Less trivial, with AOC there has been a desire, even in the mainstream press, to discredit her personal story, one of the main things that allowed her to connect to voters in New York’s 14th district, where she won that first unlikely victory over the 4th highest ranking Democrat in the House during the Democratic primary.

While she was still on the campaign trail, a reporter for the far right Newsmax site, John Cardillo, posted a photo of one of her childhood homes, in Yorktown Heights, New York, before falsely claiming she went to Brown, rather than Boston, University.After correcting the reporter on Twitter and recommending he, “Try Google,” she went on to say that Yorktown Heights, a town of less than 2000 just 50 miles from New York City, was a, “good town for working people…my mom scrubbed toilets so I could live here. And I grew up seeing how the ZIP code one is born in determines much of their opportunity,” and, “Your attempt to strip me of my family, my story, my home, and my identity is exemplary of how scared you are of the power of all four of those things.”

While she was obviously academically distinguished and had worked for former Senator Ted Kennedy’s immigration office as an intern while in college, her father’s 2008 death from lung cancer created a family crisis and put their home at risk of foreclosure. Alongside her mother, who worked multiple jobs, Ocasio Cortez put much of her energy into dealing with these financial calamities after finishing school by taking a service job, in her case ending up at a taqueria called Flats Fix in Union Square.

That she lost none of her ambition or interest in politics is clear from the publishing company she started at just 22 years old with help from the Sunshine Bronx Business Incubator, the Brook Avenue Press,  and her time working on Bernie Sanders’ 2016 campaign.

Smartly, AOC immediately allied herself with Senator Sanders and other progressives, many of them also incoming members of Congress, like Rashida Tlaib of Michigan. Most recently, she appeared at Senator Sanders’ town hall on Climate Change.

For his part, Senator Sanders has worked in recent weeks to bolster his foreign policy bona fides, perhaps with an eye to a second attempt at winning the Democratic nomination in 2020. He has also become increasingly vocal in his own calls for action on climate change. At the same time, Sanders and other allies across borders, including Greece’s former Finance Minister, Yanis Varoufakis, convened at the Sanders Institute in Vermont and called for a kind of progressive international to counter the growing power of the authoritarian right and to take control of international institutions like the IMF to make them more accountable to the billions of people who must live with their decisions. This new international will also be pushing for a global version of the Green New Deal.

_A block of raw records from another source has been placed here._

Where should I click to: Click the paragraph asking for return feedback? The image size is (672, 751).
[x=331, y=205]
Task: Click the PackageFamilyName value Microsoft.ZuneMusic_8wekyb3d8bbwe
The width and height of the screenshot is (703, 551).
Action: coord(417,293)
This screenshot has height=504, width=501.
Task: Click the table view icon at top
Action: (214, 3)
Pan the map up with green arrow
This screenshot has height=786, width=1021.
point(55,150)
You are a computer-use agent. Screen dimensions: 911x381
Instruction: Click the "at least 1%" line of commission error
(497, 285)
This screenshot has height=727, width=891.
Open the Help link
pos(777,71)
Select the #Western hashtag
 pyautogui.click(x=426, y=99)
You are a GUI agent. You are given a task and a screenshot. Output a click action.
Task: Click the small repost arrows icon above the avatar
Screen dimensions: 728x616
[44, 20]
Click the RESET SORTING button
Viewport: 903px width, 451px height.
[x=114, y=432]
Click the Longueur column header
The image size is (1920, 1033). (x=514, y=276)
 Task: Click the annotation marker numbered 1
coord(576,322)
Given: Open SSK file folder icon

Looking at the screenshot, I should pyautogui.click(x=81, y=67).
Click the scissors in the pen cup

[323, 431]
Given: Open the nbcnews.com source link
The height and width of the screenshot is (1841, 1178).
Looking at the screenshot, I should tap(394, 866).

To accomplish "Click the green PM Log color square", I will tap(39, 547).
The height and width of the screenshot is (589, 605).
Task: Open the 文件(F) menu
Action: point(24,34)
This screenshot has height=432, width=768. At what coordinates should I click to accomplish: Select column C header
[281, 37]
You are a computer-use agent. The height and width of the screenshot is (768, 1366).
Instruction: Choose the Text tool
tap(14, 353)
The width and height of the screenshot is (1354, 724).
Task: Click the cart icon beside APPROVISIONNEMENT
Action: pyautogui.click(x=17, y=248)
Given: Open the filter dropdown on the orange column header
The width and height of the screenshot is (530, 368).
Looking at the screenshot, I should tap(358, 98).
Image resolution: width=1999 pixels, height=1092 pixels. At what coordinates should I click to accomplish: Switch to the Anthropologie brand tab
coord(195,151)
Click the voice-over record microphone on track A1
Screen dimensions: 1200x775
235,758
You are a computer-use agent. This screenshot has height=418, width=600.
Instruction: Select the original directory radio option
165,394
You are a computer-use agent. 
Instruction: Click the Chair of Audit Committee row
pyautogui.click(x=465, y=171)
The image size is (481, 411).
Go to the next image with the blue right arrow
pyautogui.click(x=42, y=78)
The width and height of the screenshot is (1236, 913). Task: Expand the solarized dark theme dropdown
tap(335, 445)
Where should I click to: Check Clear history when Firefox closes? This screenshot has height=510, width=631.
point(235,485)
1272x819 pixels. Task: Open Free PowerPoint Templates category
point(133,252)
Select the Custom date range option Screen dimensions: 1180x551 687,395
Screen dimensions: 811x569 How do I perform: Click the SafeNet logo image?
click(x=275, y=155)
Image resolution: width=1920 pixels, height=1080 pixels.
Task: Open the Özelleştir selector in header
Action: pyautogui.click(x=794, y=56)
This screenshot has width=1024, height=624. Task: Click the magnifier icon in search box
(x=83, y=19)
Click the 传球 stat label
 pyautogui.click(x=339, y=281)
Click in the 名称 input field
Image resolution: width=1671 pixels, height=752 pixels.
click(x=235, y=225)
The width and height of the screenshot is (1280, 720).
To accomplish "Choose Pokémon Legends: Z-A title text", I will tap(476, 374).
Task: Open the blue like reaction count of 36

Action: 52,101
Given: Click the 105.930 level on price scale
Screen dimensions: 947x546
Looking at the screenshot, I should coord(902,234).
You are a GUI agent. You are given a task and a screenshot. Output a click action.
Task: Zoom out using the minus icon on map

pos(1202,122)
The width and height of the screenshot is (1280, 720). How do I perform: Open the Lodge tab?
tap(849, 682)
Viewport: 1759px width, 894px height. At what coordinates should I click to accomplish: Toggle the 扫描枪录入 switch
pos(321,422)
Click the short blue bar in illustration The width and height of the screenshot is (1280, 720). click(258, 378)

Progressive Democrats like AOC will face many obstacles in the months ahead, not the least of which will be the many members of their own party beholden to corporate and other interests. With a continued willingness to listen to and learn from activists and explain their ideas to voters, these new leaders, along with the few true progressives in Congress like Senator Sanders who were traditionally kept out of the conversation, could build the kind of left that the United States and the world desperately needs.

Traditional, centrist politicians have proven time and again that they’re not able to address the many issues facing ordinary Americans, let alone the growing threats of climate change and the rising authoritarian right.